In a free-speech decision that could cause a seismic shift in the pharmaceutical market, a federal judge in New York last week ruled that the First Amendment protects truthful off-label marketing of FDA-approved drugs.
Federal law allows a doctor to prescribe FDA-approved drugs for any purpose the doctor deems medically necessary, even if the drug is not approved for that purpose. This process is called an “off-label use”. Even though a doctor can prescribe for off-label use, the federal Food, Drug and Cosmetic Act prohibits a drug manufacturer from marketing the drug for off-label use.

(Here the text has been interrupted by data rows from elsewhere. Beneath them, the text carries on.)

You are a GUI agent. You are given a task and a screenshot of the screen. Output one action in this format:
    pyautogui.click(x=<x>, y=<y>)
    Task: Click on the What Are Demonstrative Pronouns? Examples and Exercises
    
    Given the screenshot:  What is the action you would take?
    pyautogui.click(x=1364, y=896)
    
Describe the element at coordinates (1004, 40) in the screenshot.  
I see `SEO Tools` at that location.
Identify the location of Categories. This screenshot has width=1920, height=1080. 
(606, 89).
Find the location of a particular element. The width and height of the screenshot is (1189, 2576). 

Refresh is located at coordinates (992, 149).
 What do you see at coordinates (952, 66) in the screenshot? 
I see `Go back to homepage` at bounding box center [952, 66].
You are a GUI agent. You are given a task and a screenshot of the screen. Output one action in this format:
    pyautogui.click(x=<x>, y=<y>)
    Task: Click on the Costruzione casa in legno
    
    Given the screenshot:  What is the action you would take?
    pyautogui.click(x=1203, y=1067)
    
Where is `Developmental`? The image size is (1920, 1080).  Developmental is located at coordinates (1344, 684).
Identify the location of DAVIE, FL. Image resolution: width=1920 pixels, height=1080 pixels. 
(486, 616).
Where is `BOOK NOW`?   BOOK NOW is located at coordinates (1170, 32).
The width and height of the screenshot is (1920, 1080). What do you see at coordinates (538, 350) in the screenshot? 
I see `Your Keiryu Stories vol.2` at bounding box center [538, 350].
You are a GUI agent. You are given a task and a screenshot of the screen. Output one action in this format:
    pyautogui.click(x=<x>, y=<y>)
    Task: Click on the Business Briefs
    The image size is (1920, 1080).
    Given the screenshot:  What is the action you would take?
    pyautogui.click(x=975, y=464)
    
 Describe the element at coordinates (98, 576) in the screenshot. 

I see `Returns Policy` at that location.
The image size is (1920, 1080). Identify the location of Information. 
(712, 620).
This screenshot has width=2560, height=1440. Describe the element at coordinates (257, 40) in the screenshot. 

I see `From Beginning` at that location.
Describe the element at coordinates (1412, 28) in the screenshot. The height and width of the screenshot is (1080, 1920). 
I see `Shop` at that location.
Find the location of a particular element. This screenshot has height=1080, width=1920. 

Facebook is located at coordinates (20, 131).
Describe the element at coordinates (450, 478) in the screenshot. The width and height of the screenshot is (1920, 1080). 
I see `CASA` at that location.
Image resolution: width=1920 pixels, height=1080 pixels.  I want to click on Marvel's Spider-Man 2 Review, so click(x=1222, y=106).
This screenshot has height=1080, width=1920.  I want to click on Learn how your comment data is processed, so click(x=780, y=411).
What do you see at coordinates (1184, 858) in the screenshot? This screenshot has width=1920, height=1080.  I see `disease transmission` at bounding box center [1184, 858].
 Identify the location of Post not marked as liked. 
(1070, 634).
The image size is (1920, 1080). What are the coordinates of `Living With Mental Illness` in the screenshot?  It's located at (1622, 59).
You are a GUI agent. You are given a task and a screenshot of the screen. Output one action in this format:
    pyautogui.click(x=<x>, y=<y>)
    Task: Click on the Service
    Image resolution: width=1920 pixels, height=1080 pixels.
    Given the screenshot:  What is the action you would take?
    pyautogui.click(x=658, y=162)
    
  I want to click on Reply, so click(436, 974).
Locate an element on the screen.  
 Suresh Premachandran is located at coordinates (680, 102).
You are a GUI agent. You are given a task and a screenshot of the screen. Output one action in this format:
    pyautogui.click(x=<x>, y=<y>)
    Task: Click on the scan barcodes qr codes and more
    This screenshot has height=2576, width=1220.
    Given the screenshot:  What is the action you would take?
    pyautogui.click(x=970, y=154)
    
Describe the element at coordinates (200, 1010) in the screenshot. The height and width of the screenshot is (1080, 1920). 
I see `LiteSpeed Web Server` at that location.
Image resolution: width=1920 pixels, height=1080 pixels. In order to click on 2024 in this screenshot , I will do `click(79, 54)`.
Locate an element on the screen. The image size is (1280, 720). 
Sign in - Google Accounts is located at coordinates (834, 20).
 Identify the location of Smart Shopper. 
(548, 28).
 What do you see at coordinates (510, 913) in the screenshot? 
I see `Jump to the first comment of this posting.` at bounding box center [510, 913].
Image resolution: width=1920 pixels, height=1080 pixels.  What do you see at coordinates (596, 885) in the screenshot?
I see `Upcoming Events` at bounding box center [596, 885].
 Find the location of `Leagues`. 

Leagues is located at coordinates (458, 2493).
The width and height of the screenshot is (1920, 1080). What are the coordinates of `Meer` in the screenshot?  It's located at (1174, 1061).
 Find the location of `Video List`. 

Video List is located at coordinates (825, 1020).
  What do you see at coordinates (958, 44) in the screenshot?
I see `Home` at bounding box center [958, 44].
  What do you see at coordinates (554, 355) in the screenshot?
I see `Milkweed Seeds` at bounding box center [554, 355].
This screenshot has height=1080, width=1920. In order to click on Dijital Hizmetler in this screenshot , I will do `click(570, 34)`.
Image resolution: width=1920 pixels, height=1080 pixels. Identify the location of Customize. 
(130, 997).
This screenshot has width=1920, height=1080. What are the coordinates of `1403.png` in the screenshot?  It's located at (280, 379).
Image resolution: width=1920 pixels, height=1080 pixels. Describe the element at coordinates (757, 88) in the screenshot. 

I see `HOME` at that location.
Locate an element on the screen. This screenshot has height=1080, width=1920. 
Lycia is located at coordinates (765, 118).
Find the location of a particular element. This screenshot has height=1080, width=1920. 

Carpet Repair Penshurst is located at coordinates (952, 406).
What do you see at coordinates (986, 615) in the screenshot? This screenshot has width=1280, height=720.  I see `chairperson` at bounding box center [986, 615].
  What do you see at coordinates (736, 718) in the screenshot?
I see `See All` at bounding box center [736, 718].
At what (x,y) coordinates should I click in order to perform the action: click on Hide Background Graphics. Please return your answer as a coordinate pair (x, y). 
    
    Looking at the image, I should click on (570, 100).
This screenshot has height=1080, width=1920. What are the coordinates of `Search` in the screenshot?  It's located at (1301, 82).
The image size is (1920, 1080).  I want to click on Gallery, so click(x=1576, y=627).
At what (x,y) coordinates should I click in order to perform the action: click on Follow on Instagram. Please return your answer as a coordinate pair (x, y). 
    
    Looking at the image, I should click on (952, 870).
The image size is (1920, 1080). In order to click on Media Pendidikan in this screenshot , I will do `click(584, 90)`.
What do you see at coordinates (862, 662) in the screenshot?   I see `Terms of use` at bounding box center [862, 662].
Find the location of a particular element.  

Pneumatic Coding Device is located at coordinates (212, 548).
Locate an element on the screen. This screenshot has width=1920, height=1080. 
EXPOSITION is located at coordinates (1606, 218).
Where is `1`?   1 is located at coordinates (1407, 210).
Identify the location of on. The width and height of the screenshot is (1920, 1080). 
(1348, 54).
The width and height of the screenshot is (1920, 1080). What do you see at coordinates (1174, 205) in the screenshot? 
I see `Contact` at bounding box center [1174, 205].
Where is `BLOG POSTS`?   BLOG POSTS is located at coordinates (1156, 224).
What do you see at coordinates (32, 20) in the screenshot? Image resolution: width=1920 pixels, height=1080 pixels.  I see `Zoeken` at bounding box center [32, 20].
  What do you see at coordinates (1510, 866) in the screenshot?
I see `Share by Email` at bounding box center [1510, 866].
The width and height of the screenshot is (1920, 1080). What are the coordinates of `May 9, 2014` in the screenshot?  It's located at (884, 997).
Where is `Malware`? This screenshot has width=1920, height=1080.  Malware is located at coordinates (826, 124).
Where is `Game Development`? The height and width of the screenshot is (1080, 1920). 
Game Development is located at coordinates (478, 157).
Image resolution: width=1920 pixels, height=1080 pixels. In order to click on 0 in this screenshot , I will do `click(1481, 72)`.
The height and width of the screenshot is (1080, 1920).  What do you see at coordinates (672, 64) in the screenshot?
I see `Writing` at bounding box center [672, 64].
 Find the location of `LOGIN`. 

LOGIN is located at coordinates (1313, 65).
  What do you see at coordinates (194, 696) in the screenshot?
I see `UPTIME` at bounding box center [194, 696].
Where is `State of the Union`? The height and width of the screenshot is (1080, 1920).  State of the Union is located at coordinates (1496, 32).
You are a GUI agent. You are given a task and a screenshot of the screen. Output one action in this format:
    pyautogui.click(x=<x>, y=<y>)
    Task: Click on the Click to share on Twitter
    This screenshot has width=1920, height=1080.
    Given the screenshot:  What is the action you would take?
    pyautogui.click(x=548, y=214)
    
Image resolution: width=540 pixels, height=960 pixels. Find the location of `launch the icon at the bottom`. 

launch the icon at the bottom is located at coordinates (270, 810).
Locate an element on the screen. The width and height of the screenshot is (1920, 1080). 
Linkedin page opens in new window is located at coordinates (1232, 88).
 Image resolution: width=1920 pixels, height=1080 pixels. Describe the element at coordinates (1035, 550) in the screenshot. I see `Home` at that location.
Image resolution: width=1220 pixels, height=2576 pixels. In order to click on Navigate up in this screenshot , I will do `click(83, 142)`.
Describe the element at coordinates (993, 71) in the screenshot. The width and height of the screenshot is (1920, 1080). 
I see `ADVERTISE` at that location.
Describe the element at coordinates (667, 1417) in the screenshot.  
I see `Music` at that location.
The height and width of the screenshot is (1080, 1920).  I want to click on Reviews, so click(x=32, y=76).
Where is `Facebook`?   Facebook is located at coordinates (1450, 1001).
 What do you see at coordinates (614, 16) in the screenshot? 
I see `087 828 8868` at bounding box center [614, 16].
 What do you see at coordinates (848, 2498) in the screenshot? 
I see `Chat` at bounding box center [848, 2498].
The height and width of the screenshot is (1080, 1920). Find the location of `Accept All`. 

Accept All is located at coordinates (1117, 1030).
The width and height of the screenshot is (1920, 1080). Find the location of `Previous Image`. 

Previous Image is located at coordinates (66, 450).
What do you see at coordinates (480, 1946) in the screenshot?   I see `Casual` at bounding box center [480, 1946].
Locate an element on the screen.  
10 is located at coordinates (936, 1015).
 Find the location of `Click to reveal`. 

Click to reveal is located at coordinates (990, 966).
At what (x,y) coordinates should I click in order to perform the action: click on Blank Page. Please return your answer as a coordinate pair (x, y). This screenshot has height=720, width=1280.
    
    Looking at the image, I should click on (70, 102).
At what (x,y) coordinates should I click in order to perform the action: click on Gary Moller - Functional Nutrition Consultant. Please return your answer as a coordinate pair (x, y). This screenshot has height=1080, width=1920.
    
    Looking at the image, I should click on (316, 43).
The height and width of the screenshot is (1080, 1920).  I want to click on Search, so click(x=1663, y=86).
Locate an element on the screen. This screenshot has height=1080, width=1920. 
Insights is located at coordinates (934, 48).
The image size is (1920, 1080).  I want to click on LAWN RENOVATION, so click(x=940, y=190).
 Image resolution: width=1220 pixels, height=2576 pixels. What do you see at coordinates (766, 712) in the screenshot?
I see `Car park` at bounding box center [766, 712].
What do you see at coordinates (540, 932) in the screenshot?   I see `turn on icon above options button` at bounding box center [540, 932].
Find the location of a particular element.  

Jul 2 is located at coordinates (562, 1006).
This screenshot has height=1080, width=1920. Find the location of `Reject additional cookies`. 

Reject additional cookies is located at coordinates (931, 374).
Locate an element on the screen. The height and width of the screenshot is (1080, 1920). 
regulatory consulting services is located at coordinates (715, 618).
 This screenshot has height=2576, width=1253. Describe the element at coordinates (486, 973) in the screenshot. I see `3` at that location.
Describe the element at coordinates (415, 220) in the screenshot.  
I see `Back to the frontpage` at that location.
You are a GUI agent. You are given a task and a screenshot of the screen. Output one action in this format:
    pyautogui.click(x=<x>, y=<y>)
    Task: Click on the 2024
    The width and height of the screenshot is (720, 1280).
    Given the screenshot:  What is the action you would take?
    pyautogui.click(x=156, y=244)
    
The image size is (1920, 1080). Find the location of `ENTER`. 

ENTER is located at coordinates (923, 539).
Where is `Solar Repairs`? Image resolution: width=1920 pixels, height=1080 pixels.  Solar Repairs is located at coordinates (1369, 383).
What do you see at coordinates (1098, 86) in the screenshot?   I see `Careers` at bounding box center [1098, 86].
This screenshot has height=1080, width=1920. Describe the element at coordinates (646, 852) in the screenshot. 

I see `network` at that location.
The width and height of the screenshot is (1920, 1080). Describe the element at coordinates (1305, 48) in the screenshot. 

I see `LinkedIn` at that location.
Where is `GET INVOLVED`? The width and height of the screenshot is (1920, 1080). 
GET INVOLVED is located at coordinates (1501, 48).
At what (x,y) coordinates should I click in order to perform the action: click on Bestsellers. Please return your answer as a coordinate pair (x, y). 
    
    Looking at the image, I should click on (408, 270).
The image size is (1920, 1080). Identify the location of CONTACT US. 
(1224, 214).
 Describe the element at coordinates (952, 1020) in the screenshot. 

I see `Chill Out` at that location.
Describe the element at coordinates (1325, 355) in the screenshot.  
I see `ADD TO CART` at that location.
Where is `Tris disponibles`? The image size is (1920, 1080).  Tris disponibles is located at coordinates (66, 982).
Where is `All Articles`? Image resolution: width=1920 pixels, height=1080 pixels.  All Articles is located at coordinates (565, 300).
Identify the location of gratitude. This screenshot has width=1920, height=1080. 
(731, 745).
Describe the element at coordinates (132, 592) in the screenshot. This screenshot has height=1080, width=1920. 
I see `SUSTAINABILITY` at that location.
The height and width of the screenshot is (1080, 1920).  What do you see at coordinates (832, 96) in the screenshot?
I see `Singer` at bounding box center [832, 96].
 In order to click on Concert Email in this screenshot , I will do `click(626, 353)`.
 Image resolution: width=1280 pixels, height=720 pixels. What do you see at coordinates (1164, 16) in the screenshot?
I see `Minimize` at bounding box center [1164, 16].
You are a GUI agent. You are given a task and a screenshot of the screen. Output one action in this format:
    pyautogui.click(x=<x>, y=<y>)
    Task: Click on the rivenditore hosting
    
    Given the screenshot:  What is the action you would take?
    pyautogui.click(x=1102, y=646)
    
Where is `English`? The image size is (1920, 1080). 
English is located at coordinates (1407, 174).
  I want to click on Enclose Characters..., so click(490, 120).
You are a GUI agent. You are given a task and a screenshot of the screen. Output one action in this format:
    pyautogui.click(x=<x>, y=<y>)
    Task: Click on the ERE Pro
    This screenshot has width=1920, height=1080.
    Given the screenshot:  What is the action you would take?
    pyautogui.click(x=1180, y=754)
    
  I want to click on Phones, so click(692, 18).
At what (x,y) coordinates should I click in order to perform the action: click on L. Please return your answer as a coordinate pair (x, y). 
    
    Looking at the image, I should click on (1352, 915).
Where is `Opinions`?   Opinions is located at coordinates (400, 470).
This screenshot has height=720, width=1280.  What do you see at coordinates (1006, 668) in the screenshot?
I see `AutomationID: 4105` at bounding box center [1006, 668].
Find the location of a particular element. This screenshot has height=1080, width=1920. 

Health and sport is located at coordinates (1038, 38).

Recently, the FDA, the Department of Justice, state attorney’s general, and the whistleblower community have become increasingly aggressive in going after drug companies and individual drug representatives for promoting off-label use. As The New York Times reported:
“Over the last few years, the government reached major criminal and civil settlements with GlaxoSmithKline ($3 billion), Abbott Laboratories ($1.5 billion), Merck ($950 million) and Amgen ($762 million) related to off-label promotions of their products.”
As explained in a 2014 HHS publication, the Government believes off-label marketing leads to medically unnecessary or inappropriate treatment and over-utilization of certain drugs. HHS also identified concerns over “deceptive practices that promoted off-label uses of many prescription drugs.”
This could all be changing. In a landmark decision, U.S. District Judge Paul A. Engelmayer ruled that the First Amendment protects off-label marketing, so long as the statements are truthful and not deceptive. The Government likely will appeal to the U.S. Court of Appeals for the Second Circuit, which in a 2012 case held that the First Amendment requires a narrow reading of the ban on off-label marketing.
If this decision stands, pharmaceutical companies will see tremendous opportunities to expand their product markets without the risk of Government sanctions.